Celebrare: nobile semplicità (Sintesi Nazionale fase diocesana – 4)
Sostiene Enzo Bianchi che «non basta l’etica per essere cristiani: gli esseri umani sanno darsi un’etica. Non basta la spiritualità: gli esseri umani sanno crearsela. Ma se non c’è più la memoria che trasmette la fede, come sarà possibile essere cristiani? Se non si crede che Gesù Cristo è vivente, è risorto da morte e ha vinto la morte, che ragione c’è a professarsi cristiani? La vera urgenza – prosegue Bianchi – è ridestare la fede, senza ridurla a messaggio etico».
Ogni tensione apostolica che non parli dell’essere radicati in Gesù alla fine si tradurrà in attivismo, che diventerà la foglia di fico per nascondere la nostra incapacità a rendere ragione della speranza che è in noi. Le nostre comunità sono chiamate a riscoprire il loro compito di trasmissione della fede e di iniziazione alla vita nello Spirito. Dall’ascolto sinodale è emerso che «la Parola di Dio è riconosciuta come chiave per tornare a essere credibili». Per evitare di vedere la parrocchia come una mera erogatrice di servizi religiosi, occorre creare lo spazio per un’autentica esperienza spirituale. È necessario «offrire più occasioni di incontro con la Parola per rispondere alla sete di vita nello Spirito e al desiderio di una sua conoscenza più approfondita».
La messa domenicale, pur non costituendo «l’intero» della vita cristiana, ne è però in qualche modo la sintesi, è il luogo dove una comunità fa confluire tutti i suoi cammini. Se è vero che basta sentire il clima di una messa per capire quale comunità si ha davanti, forse c’è da impensierirsi nel constatare che dall’ascolto sinodale «si registrano una distanza tra la comunicazione della Parola e la vita, una scarsa cura delle celebrazioni e un basso coinvolgimento emotivo ed esistenziale». Le liturgie sono sempre veritiere, anche quando sono celebrate male, con trascuratezza e nell’inerzia, perché dicono la qualità reale dei nostri legami.
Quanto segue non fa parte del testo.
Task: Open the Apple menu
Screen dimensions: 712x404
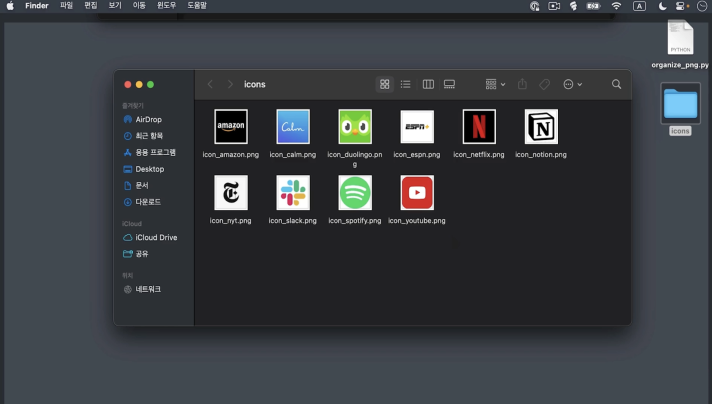Action: (x=10, y=6)
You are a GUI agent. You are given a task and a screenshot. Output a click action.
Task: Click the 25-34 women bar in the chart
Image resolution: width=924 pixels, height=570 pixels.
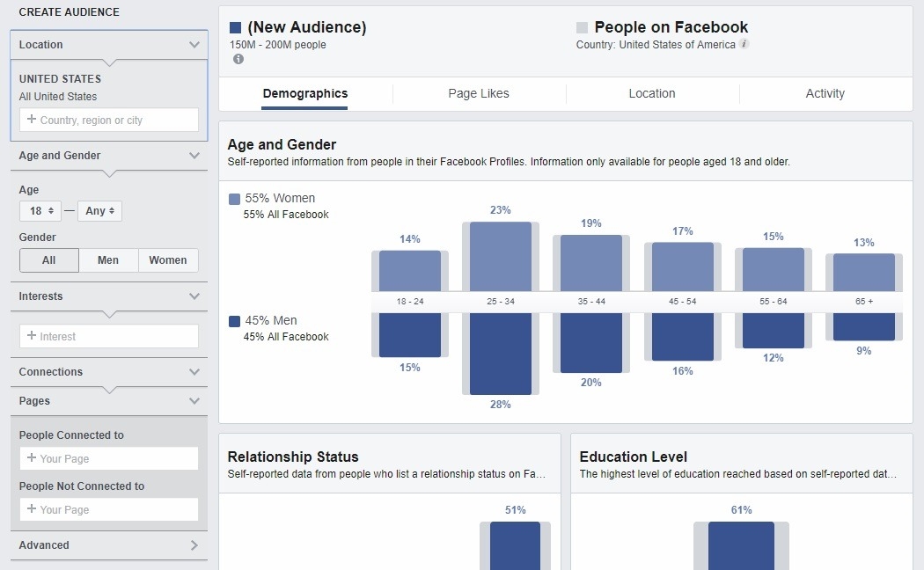pyautogui.click(x=501, y=255)
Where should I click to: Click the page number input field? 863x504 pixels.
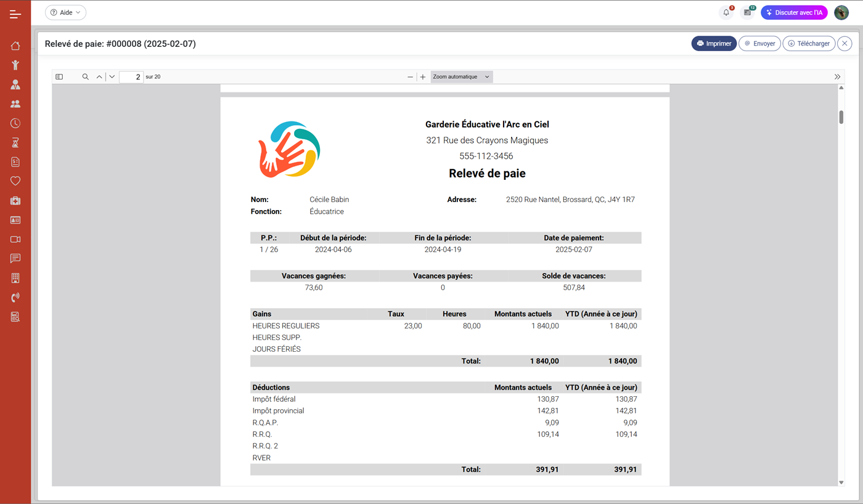pos(131,77)
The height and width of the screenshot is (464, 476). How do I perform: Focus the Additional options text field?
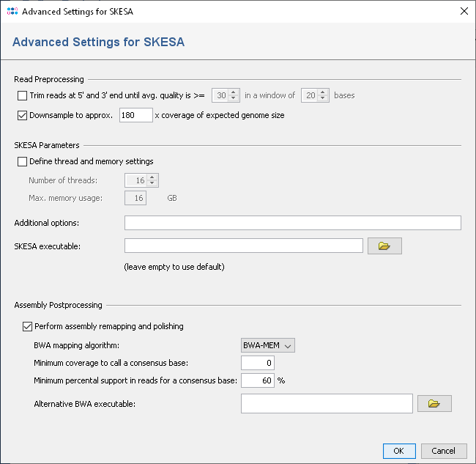(292, 223)
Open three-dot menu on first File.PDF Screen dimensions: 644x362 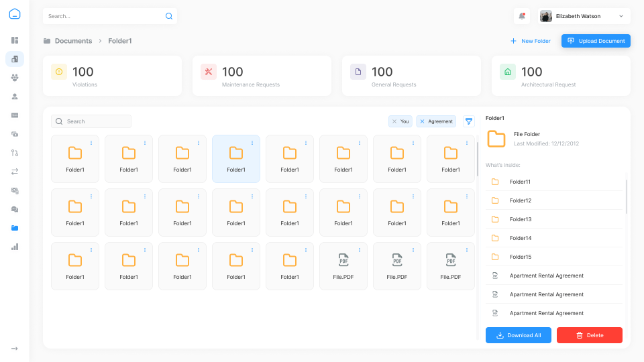coord(360,249)
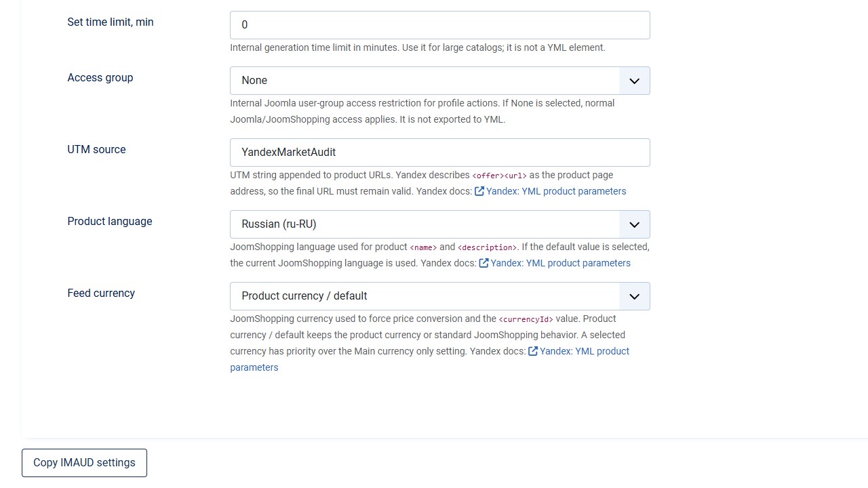Focus the Set time limit input field
The width and height of the screenshot is (868, 488).
(x=440, y=25)
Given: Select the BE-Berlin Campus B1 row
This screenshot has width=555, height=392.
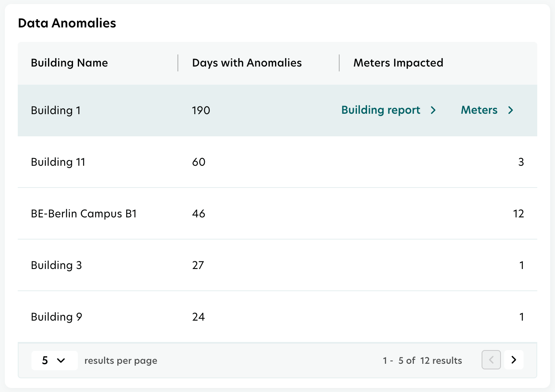Looking at the screenshot, I should (84, 214).
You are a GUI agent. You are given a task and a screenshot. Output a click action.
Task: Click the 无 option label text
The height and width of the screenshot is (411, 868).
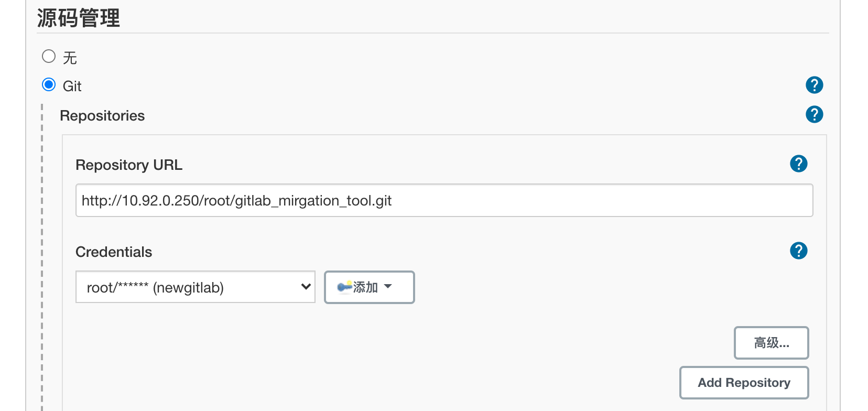point(70,58)
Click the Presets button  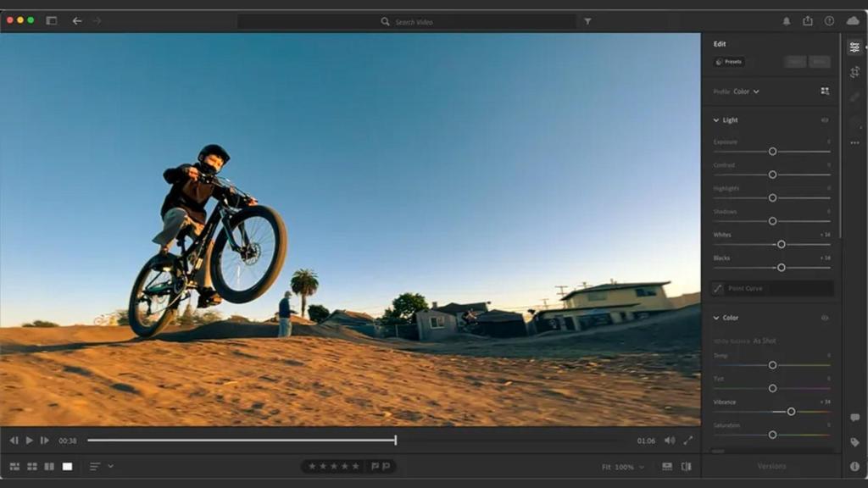point(729,62)
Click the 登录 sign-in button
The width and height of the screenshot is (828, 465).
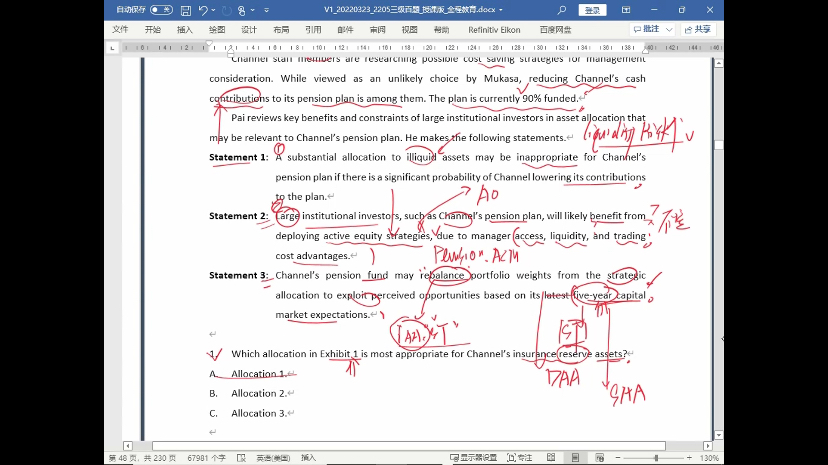click(x=593, y=10)
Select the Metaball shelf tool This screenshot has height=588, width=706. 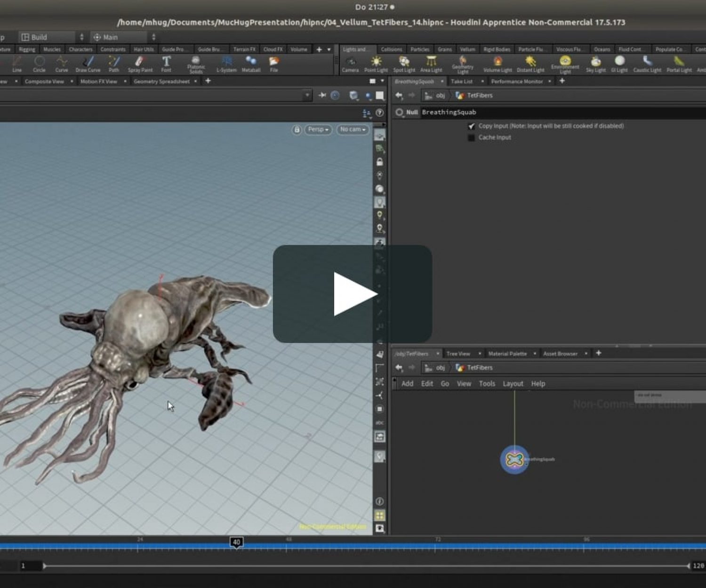click(251, 64)
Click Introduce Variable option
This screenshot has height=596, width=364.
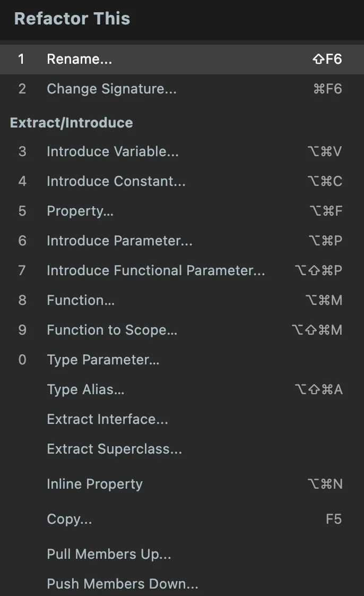click(x=112, y=151)
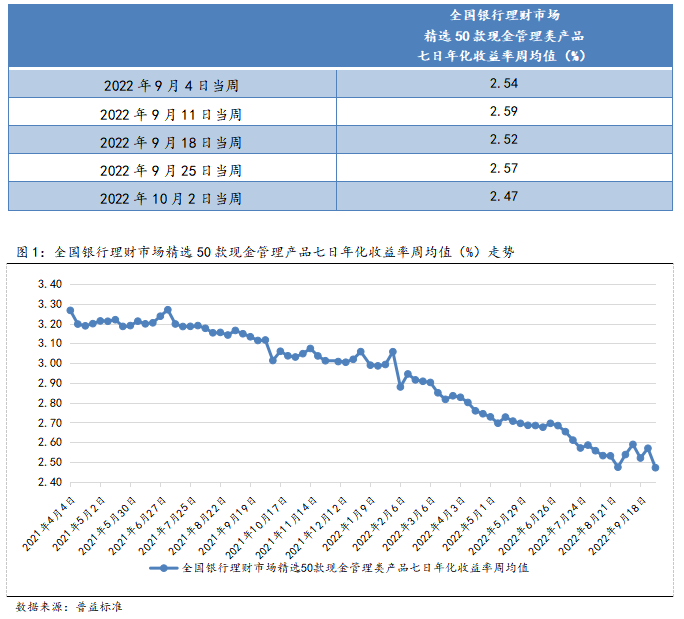
Task: Select the row label 2022年10月2日当周
Action: (171, 198)
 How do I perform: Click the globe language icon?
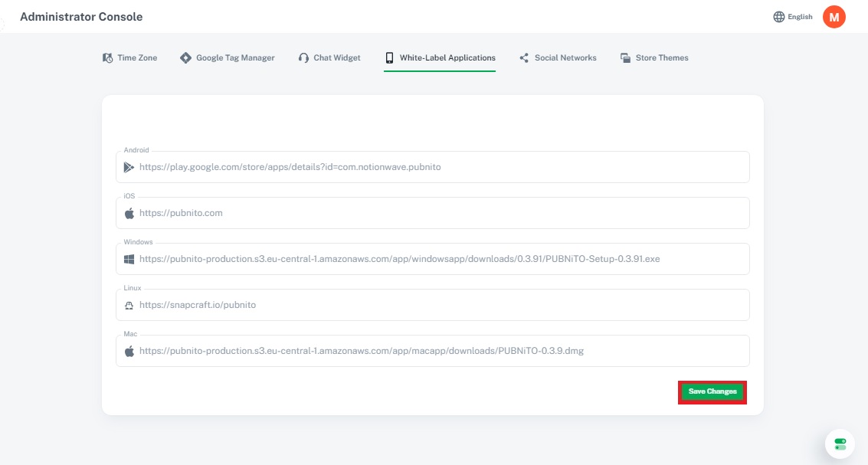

Basta vedere come una comunità celebra per cogliere la temperatura delle relazioni in gioco, che cristianesimo esprimono, che cammini si sviluppano, quale tonalità cristiana si respira.
«Di fronte a “liturgie smorte” o ridotte a spettacolo, si avverte l’esigenza di ridare alla liturgia sobrietà e decoro per riscoprirne tutta la bellezza». Non si tratta di escogitare chissà cosa o di ricorrere a una estrosa creatività liturgica, quanto invece di lasciar spazio a quanto già diceva il Concilio: «I riti splendano per nobile semplicità, siano chiari nella loro brevità e senza inutili ripetizioni» (Sacrosantum Concilium n. 34). La questione non è aggiungere, inventare, gonfiare, far fare per forza qualcosa a tutti pensando così di essere coinvolgenti (scadendo piuttosto nella logica dell’intrattenimento). Come diceva Papa Giovanni XXIII: «Ciò che è semplice è naturale e ciò che è naturale racchiude il divino». Più una cosa è semplice, più è naturale, più c’è Dio. Ciò che conta è lasciar affiorare la grazia, rinunciando a tutto quanto è superfluo e ritrovando la misura delle cose nel loro bastare.